Brief: Show each line of the records below where the word "icon" occurs.

::: Exercise material :::

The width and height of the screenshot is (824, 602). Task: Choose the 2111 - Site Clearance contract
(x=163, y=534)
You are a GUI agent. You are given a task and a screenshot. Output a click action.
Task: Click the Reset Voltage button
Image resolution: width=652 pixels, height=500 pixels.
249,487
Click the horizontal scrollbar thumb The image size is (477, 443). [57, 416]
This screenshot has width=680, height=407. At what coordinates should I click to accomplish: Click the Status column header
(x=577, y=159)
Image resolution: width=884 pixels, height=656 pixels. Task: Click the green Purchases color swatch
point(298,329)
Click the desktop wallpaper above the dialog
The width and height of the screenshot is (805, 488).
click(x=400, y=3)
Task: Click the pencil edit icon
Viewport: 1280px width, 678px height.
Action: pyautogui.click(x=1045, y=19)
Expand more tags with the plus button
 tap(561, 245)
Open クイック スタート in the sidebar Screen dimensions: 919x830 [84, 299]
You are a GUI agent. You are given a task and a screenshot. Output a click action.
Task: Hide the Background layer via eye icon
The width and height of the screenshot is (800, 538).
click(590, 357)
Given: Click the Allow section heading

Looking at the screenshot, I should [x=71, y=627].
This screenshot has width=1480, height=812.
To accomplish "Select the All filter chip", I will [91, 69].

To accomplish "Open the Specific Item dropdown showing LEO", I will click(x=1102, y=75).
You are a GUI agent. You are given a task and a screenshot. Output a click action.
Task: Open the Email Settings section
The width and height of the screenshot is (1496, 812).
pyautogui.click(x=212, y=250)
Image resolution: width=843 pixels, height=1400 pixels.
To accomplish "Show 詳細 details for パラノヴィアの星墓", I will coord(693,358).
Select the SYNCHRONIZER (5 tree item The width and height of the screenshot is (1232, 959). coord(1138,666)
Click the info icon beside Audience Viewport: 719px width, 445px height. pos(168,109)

:::

Worked solution:
Task: Click the pencil edit icon
Task: Hide the Background layer via eye icon
Click the info icon beside Audience Viewport: 719px width, 445px height. pos(168,109)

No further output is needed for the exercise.